Nach einer angemessenen Wartezeit muss der Jäger den Anschuss  markieren  (z.B.Flatterband) und nach Pirschzeichen suchen, ohne diese zu vertreten. Daraus ergeben sich für den  Schweißhundeführer notwendige Hinweise wie Schnitt- und Schlaghaare, Schweiß, Knochensplitter, Wildbret- und Äserteile sowie Beschädigungen an Bäumen. Weitere wichtige Grundlage für eine Nachsuche ist das ordnungsgemäß ausgefüllte „Anschussprotokoll“ (kostenloses Standardprotokoll „Schweißhundestation“ LJV, NRW). Hier werden Angaben wie Wildart, Stellung beim Schuss, Fluchtrichtung und Pirschzeichen verschriftlicht. Fehlerhafte Angaben, oft aus Schamgefühl, führen zu qualvollem Verenden, deshalb sind wahrheitsgemäße Angaben zwingend notwendig.
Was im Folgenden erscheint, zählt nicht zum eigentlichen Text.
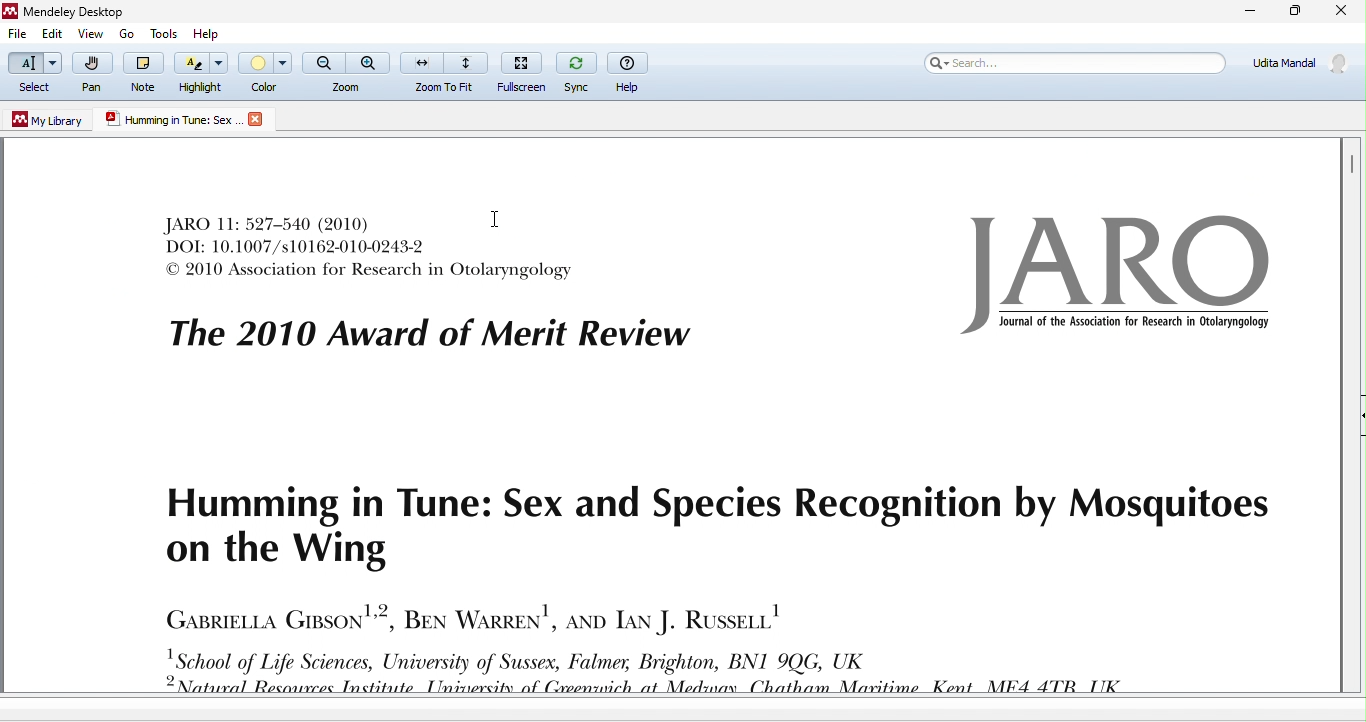 The image size is (1366, 722). What do you see at coordinates (1340, 12) in the screenshot?
I see `close` at bounding box center [1340, 12].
Herr Schneider betonte, das kein jagdliches Handeln kritisiert wird, sondern dem Wild Leid erspart werden soll.

 

Angereichert wurde der Vortrag durch zahlreiche Anekdoten und Geschichten aus dem Alltag eines Nachsucheführers, so beispielsweise die längste Nachsuche mit mehr als 30km vom Anschussort entfernt.

 

Der Theorie folgte ein praktischer Teil. Hier wurden die Wirkungen der Geschosse im Wildkörper im Revier veranschaulicht. Fünf verschiedene Stationen waren vorbereitet, an denen kleine Grüppchen von Teilnehmern unterschiedliche Anschüsse (Vorderlauf, Keule, Äser, Krell- und Waidwundschuss) in Augenschein nehmen und Pirschzeichen sichern konnten. Zusätzlich wurde das Schussbild zweier Zerlegungsgeschosse auf einer weißen Stoffbahn dargestellt, um die Gefährdung des Umfeldes durch austretende Splitterreste zu verdeutlichen.

 

Alle Teilnehmer, auch unsere erfahrensten Jäger, waren von dem lehrreichen und anregenden Seminar begeistert, ein absolutes „Muss“ für jeden Jäger, so die einstimmige Meinung.